Trump, the Executive Order on “Enforcing the regulatory reform agenda”

Credits photo: Gage Skidmore (CC BY-SA 2.0)

With the Executive Order (E.O.) on “Enforcing the regulatory reform agenda”, issued on February 24, President Trump takes another step forward to carry out his review of the Federal regulatory system. As for E.O. 13771 on “Reducing Regulation and Controlling Regulatory Costs” of January 30, 2017, the final aim of this new E.O. is to reduce the burden of regulation, as clearly stated in Sec. 1.

In order to interpret the political context in which the E.O. is enacted, it is useful to remember that when signing the order Trump said that excessive regulation is killing jobs and that “Every regulation should have to pass a simple test: Does it make life better or safer for American workers or consumers? If the answer is no, we will be getting rid of it”. His view about the role of regulation has been further clarified during a speech at the Conservative Political Action Conference, when he said “I want all of the regulations that we need (…) But we don’t need 75 percent of the repetitive, horrible regulations that hurt companies, hurt jobs, make us noncompetitive overseas with other companies from other countries”.

In this context, E.O. on “Enforcing the regulatory reform agenda” introduces innovations mainly on the organization and governance of the regulatory policy.

First of all, the head of each agency shall designate an agency official as its Regulatory Reform Officer (RRO) in charge of overseeing the implementation of regulatory reform initiatives. The latter include not only E.O. 13771, but also E.O. 12866 on “Regulatory Planning and Review” (that represents the main pillar of the US impact assessment system, including cost-benefit analysis of regulatory proposals) and the retrospective review activities provided for by section 6 of Executive Order 13563 on “Improving Regulation and Regulatory Review”.
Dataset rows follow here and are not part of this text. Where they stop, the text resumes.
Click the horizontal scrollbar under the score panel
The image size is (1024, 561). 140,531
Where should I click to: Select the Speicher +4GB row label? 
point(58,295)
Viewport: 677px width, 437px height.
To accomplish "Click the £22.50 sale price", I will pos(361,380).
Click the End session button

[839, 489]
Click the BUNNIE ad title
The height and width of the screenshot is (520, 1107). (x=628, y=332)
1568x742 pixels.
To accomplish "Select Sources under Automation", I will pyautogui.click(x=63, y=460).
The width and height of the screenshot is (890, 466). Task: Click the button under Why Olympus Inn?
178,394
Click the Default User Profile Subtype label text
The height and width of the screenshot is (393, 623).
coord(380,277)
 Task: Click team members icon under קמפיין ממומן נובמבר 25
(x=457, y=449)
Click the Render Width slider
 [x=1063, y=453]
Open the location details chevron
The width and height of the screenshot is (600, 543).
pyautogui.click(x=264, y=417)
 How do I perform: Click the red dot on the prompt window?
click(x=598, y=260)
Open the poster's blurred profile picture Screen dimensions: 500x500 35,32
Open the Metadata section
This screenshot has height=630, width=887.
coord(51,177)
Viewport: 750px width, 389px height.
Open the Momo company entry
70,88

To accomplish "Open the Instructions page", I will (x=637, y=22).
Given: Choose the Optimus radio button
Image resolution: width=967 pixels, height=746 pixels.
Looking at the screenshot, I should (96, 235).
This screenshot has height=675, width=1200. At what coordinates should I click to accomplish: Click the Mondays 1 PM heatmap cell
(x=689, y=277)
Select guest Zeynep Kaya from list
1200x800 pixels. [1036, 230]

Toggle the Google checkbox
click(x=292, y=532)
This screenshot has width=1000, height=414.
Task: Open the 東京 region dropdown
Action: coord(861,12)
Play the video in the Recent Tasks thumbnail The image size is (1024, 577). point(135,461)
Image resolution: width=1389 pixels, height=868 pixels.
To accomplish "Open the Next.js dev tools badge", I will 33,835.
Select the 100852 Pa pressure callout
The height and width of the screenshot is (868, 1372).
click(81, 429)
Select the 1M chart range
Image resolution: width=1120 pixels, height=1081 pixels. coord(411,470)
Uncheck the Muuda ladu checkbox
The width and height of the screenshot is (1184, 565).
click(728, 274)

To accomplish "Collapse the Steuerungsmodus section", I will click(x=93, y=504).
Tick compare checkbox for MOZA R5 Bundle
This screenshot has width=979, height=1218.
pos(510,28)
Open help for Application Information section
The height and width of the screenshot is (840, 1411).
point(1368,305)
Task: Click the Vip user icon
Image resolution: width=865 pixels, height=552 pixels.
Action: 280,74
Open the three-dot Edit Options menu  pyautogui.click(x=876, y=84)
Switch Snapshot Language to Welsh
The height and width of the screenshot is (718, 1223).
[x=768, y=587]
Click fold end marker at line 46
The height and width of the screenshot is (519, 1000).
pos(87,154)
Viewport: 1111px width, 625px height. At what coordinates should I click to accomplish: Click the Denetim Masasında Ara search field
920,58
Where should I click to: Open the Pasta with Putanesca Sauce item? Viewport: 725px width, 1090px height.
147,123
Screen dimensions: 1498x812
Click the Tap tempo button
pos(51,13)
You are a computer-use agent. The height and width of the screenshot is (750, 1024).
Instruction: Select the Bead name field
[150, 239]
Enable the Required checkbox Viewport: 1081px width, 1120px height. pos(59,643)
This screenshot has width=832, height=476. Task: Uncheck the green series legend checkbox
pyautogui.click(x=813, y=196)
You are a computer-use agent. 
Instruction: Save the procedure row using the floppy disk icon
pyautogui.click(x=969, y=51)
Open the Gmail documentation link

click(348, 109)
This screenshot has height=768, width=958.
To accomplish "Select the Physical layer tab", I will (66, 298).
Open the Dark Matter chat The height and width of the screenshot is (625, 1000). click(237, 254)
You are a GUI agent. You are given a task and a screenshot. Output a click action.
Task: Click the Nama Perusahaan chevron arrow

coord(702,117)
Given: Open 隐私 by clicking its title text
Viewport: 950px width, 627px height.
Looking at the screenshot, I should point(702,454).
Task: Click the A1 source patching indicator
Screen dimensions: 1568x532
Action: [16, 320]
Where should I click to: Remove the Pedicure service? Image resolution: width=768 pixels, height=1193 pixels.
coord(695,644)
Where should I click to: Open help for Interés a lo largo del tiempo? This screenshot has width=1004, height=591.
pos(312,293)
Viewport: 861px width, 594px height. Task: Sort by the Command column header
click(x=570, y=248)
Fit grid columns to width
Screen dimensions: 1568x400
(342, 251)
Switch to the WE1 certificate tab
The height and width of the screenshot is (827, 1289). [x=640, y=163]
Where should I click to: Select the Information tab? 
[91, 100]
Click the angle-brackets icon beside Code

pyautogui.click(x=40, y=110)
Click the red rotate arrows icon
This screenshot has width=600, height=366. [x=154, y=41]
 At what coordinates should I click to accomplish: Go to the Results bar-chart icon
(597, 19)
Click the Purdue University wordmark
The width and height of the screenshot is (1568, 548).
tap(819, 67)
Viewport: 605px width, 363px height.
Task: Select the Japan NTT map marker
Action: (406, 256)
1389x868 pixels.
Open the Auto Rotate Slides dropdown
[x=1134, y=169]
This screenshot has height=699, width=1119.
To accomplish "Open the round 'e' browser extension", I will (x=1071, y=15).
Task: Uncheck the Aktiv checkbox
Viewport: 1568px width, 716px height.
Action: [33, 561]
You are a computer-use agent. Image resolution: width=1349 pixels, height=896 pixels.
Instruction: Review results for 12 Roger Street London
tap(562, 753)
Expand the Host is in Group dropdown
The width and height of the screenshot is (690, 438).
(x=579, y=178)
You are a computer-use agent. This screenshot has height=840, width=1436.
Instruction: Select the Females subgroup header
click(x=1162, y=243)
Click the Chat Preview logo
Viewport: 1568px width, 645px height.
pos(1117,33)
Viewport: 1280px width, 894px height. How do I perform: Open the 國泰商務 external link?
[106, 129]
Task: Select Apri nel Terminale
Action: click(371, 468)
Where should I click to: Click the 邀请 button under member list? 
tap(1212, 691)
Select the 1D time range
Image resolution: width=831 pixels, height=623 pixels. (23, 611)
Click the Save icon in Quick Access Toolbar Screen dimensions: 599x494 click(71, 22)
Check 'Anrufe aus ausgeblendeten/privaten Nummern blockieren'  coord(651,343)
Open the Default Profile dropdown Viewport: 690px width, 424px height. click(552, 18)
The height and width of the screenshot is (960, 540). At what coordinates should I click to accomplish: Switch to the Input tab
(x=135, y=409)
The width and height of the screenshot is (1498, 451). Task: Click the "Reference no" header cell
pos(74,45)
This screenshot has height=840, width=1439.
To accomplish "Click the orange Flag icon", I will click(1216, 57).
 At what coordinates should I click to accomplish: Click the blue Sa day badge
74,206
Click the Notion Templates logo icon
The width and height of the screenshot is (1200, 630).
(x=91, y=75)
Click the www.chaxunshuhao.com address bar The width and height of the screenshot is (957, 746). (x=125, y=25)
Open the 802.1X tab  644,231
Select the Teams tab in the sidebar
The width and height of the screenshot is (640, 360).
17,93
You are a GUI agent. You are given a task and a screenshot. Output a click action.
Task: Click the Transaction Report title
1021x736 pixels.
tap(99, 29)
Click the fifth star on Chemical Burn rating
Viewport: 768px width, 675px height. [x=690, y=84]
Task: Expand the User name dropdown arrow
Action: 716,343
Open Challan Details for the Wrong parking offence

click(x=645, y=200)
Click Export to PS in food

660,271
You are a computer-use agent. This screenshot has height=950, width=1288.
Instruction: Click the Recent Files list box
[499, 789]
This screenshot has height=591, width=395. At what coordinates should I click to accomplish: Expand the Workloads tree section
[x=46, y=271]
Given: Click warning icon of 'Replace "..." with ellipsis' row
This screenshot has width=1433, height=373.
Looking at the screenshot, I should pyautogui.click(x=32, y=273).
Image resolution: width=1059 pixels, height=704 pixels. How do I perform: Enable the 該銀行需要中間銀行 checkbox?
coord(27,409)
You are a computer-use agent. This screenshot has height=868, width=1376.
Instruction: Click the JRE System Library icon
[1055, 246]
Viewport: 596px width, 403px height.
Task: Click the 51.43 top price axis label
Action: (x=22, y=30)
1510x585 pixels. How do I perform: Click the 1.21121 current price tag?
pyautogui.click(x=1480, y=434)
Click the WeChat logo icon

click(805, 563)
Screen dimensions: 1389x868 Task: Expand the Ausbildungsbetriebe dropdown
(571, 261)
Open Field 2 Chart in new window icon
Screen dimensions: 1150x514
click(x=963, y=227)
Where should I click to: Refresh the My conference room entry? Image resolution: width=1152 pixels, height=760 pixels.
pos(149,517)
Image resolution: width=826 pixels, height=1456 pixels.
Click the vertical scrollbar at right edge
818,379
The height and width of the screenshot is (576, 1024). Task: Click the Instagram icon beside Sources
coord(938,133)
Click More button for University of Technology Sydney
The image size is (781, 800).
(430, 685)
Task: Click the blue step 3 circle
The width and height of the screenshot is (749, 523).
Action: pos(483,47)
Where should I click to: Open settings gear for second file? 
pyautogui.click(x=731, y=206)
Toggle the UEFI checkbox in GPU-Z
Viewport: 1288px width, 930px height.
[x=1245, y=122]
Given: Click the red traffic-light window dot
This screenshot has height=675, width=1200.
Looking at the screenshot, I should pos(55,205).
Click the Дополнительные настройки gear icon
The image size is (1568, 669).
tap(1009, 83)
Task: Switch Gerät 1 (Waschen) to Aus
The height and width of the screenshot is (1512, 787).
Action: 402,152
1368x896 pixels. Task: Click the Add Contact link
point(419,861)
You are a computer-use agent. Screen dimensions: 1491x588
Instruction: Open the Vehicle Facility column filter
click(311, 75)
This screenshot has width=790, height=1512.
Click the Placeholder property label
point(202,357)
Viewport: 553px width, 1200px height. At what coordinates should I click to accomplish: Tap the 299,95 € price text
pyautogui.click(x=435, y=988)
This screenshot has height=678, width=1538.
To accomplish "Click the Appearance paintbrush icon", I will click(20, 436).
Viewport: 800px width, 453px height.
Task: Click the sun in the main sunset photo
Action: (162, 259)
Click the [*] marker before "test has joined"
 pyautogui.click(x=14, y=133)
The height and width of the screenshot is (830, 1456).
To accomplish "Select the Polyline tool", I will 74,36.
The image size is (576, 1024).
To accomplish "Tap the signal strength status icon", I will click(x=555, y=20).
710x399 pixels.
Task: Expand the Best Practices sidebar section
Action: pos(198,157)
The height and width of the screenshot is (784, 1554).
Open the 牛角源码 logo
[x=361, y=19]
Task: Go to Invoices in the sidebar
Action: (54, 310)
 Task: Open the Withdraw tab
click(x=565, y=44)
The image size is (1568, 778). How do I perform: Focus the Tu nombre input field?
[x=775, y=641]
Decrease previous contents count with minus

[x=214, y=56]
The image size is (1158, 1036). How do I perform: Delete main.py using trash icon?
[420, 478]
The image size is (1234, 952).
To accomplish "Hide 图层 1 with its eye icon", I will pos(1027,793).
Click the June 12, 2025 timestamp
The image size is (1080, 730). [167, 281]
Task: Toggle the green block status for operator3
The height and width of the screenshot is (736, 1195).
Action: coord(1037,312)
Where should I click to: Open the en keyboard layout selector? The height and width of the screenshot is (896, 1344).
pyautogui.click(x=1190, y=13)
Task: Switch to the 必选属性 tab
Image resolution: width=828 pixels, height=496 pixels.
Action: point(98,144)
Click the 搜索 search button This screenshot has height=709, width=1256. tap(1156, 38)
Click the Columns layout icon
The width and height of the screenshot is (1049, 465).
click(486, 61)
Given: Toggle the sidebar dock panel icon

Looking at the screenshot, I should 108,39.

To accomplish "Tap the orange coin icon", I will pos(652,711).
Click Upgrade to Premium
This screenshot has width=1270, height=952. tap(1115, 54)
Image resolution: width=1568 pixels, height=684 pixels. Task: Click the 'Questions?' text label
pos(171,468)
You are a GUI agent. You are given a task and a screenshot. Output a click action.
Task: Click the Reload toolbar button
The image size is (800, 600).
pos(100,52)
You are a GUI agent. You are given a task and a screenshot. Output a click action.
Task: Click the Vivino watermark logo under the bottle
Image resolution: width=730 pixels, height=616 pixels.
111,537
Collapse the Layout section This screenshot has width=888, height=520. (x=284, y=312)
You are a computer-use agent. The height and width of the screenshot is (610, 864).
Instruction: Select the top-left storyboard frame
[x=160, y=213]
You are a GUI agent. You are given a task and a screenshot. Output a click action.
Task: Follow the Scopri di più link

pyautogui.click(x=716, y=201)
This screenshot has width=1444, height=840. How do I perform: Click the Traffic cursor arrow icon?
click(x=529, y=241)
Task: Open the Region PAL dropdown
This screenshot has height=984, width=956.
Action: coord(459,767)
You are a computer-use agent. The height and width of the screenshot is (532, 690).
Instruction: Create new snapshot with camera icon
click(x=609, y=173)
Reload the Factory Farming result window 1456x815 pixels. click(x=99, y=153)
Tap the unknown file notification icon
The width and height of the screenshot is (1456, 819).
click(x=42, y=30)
Secondly, Regulatory Reform Task Forces (RRTFs) – chaired by RROs – will be created in each agency. Among their members are also included the Regulatory Policy Officers (RPO) designated under section E.O. 12866, raising some doubts about the concrete compatibility and differences between RRO and RPO. RRTFs main task will be to evaluate existing regulations, identifying those rules that have negative effects on jobs and that are “outdated, unnecessary, or ineffective; impose costs that exceed benefits; create a serious inconsistency or otherwise interfere with regulatory reform initiatives and policies”. Task forces will also be devoted to identify regulations that “rely in whole or in part on data, information, or methods that are not publicly available or that are insufficiently transparent to meet the standard for reproducibility”, as well as that “derive from or implement Executive Orders or other Presidential directives that have been subsequently rescinded or substantially modified”, an instruction probably aimed at reducing the impact of E.O. issued by President Obama and modified or withdrawn by President Trump. In performing their tasks RRTFs shall seek input from stakeholders significantly affected by Federal regulations.

Considering RRTFs role and activities, it is clear that they will become a crucial tool for implementing EO 13771. In his first speech to Congress, President Trump illustrated how he interprets RRTS function, defining them “deregulation task force inside of every government agency”.

In order to ensure agencies accountability towards the main goals of the E.O., agencies are also required to incorporate in their annual performance plans indicators to measure progresses related to the implementation of regulatory reform policies; and the identification of regulations for repeal, replacement, or modification.

The battle against excessive regulation continues. And probably this is not the last executive order President Trump will issue on this theme.